• **Work to be completed**
Please restate the data word for word.

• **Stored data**

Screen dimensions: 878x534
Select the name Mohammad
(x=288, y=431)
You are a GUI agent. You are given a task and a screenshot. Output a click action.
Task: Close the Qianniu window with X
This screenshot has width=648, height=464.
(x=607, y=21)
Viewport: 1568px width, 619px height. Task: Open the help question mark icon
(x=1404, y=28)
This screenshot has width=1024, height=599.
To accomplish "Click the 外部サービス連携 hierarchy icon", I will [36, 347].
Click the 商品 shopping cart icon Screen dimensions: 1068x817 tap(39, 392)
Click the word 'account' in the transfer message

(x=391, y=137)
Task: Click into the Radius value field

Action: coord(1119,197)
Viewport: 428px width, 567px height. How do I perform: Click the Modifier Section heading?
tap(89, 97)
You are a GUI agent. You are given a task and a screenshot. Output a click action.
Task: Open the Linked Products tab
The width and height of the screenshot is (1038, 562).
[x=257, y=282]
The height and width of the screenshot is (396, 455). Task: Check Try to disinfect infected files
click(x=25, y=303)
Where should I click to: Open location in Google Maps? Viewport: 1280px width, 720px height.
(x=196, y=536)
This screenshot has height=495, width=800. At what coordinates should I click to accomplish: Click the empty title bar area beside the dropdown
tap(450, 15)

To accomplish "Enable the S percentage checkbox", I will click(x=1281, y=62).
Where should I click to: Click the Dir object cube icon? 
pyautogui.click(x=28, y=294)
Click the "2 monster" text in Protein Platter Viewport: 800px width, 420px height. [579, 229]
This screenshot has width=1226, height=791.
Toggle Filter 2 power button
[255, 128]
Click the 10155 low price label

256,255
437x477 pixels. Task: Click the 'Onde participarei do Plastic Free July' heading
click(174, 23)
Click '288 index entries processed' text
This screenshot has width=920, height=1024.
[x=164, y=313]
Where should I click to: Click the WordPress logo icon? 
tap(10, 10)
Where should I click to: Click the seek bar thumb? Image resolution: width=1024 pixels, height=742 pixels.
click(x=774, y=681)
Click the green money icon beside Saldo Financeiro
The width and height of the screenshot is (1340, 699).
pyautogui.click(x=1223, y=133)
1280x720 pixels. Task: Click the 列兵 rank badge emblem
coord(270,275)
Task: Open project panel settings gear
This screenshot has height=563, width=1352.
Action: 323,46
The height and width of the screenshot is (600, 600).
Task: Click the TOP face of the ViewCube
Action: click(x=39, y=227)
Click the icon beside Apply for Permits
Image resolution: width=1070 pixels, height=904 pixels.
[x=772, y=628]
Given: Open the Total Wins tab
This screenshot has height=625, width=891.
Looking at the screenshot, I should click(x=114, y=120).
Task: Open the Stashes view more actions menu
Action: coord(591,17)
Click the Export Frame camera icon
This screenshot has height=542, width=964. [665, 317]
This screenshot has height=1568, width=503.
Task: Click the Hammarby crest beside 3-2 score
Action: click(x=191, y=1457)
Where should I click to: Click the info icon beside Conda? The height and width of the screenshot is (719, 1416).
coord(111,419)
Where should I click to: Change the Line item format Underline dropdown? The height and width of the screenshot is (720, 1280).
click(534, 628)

• **Exercise output**
Screen dimensions: 878x534
Select the name Mohammad
(x=288, y=431)
You are a GUI agent. You are given a task and a screenshot. Output a click action.
Task: Close the Qianniu window with X
This screenshot has width=648, height=464.
(x=607, y=21)
Viewport: 1568px width, 619px height. Task: Open the help question mark icon
(x=1404, y=28)
This screenshot has width=1024, height=599.
To accomplish "Click the 外部サービス連携 hierarchy icon", I will [36, 347].
Click the 商品 shopping cart icon Screen dimensions: 1068x817 tap(39, 392)
Click the word 'account' in the transfer message

(x=391, y=137)
Task: Click into the Radius value field

Action: coord(1119,197)
Viewport: 428px width, 567px height. How do I perform: Click the Modifier Section heading?
tap(89, 97)
You are a GUI agent. You are given a task and a screenshot. Output a click action.
Task: Open the Linked Products tab
The width and height of the screenshot is (1038, 562).
[x=257, y=282]
The height and width of the screenshot is (396, 455). Task: Check Try to disinfect infected files
click(x=25, y=303)
Where should I click to: Open location in Google Maps? Viewport: 1280px width, 720px height.
(x=196, y=536)
This screenshot has height=495, width=800. At what coordinates should I click to accomplish: Click the empty title bar area beside the dropdown
tap(450, 15)

To accomplish "Enable the S percentage checkbox", I will click(x=1281, y=62).
Where should I click to: Click the Dir object cube icon? 
pyautogui.click(x=28, y=294)
Click the "2 monster" text in Protein Platter Viewport: 800px width, 420px height. [579, 229]
This screenshot has width=1226, height=791.
Toggle Filter 2 power button
[255, 128]
Click the 10155 low price label

256,255
437x477 pixels. Task: Click the 'Onde participarei do Plastic Free July' heading
click(174, 23)
Click '288 index entries processed' text
This screenshot has width=920, height=1024.
[x=164, y=313]
Where should I click to: Click the WordPress logo icon? 
tap(10, 10)
Where should I click to: Click the seek bar thumb? Image resolution: width=1024 pixels, height=742 pixels.
click(x=774, y=681)
Click the green money icon beside Saldo Financeiro
The width and height of the screenshot is (1340, 699).
pyautogui.click(x=1223, y=133)
1280x720 pixels. Task: Click the 列兵 rank badge emblem
coord(270,275)
Task: Open project panel settings gear
This screenshot has height=563, width=1352.
Action: 323,46
The height and width of the screenshot is (600, 600).
Task: Click the TOP face of the ViewCube
Action: click(x=39, y=227)
Click the icon beside Apply for Permits
Image resolution: width=1070 pixels, height=904 pixels.
[x=772, y=628]
Given: Open the Total Wins tab
This screenshot has height=625, width=891.
Looking at the screenshot, I should click(x=114, y=120).
Task: Open the Stashes view more actions menu
Action: coord(591,17)
Click the Export Frame camera icon
This screenshot has height=542, width=964. [665, 317]
This screenshot has height=1568, width=503.
Task: Click the Hammarby crest beside 3-2 score
Action: click(x=191, y=1457)
Where should I click to: Click the info icon beside Conda? The height and width of the screenshot is (719, 1416).
coord(111,419)
Where should I click to: Change the Line item format Underline dropdown? The height and width of the screenshot is (720, 1280).
click(534, 628)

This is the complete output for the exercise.